August suggests much of the same weather and activities as July, except we are one month closer to cooler weather.
In the last article, I mentioned chinch bugs. I have seen many yards that have insect damage. If the patches have thick dead grass, it is necessary to remove the dead grass. In the fall, after it cools down, fill the patches with compost and soil to level. If you use compost now, it will turn the grass yellow. If you fertilize now, use an organic fertilizer. It doesn’t have to be watered immediately and it doesn’t burn the grass. If you use a chemical fertilizer, wait until September and water in as soon as possible.
August is as late as you can wait to plant Bermuda seed. Bermuda must stay wet until it has germinated. You may have to water 3 to 4 times a day. If you have large areas to be re-seeded, using Bermuda sod squares would be the easiest. The new sod, Bermuda or St. Augustine, will need to be kept wet for about 10 days, until it takes root. Be sure to use a roller and roll the sod. The roots must make contact with the soil.
Start locating and purchasing wildflower seed, to be planted in September and October. Remove weeds from the planting area and rake the soil. The seed must be in contact with the soil, but don’t cover them; rake the soil over the seed and walk on the seeded area.
Prune roses in early August, except climbing roses. It will give the roses time to form new growth for the fall. Shear and prune annuals and perennials. Fertilize and water for a new flush of blooms.
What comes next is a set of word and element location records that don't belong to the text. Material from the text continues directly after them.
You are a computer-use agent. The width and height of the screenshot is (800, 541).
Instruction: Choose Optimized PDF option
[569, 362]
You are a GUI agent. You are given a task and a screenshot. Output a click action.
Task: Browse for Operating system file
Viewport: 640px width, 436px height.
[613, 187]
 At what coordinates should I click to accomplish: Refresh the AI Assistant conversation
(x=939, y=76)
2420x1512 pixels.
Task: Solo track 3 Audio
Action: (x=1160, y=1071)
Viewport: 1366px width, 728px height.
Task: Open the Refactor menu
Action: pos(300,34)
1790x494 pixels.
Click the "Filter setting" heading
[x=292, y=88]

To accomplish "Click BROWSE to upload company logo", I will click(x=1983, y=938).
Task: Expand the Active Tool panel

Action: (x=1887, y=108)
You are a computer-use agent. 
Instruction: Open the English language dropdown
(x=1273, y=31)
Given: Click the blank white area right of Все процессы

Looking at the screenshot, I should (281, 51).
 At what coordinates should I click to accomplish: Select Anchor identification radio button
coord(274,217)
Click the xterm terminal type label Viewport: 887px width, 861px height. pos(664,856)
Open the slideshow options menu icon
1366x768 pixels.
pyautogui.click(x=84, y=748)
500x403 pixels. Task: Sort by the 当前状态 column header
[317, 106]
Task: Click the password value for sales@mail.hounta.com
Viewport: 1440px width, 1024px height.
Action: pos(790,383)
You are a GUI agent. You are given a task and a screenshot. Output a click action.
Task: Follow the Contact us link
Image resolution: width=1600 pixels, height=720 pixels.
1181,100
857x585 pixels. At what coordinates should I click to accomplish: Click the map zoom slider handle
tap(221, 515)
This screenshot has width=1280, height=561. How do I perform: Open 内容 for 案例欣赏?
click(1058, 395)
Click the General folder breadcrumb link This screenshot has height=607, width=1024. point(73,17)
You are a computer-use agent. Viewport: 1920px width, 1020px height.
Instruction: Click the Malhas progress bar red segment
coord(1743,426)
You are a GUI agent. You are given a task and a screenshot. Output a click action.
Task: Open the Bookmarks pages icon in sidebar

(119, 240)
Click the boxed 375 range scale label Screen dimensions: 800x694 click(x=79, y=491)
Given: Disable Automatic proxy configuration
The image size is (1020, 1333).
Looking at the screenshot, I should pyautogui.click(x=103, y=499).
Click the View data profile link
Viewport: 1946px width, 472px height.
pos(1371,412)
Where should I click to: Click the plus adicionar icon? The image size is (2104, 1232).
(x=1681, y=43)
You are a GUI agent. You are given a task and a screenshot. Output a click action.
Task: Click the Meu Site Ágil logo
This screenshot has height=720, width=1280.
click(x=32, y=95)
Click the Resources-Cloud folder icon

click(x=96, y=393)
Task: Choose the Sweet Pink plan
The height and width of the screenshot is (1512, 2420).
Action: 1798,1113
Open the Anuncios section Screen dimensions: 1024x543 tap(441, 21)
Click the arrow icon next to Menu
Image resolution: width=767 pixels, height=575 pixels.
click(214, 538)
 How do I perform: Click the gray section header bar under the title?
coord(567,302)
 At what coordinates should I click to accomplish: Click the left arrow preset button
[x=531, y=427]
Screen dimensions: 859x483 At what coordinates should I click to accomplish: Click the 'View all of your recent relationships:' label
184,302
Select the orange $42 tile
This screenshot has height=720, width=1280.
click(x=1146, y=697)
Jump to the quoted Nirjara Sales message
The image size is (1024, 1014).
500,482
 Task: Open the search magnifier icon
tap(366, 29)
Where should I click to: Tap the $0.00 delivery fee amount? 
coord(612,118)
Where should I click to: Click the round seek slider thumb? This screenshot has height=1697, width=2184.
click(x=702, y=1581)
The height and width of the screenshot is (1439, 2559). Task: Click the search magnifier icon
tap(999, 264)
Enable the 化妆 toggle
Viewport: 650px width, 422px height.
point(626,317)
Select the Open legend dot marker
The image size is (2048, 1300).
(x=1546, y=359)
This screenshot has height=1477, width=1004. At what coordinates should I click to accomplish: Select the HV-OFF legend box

Prune broadleaf shrubs and vines to keep them in bounds.
If you feel like it is time to dig, divide and re-plant perennials, the rule is to dig the opposite season they bloom. If they bloom in early spring, dig in the fall. If you want to move or plant palms, sago, windmill palm or Mexican fan palm, this is the time to do it. They must be moved during the warm weather.
CORRECTION: In the July 29 KBB article, the photo was incorrectly labeled. Don Klesick was planting the crape myrtle with Judy, not Bobby Fishbeck.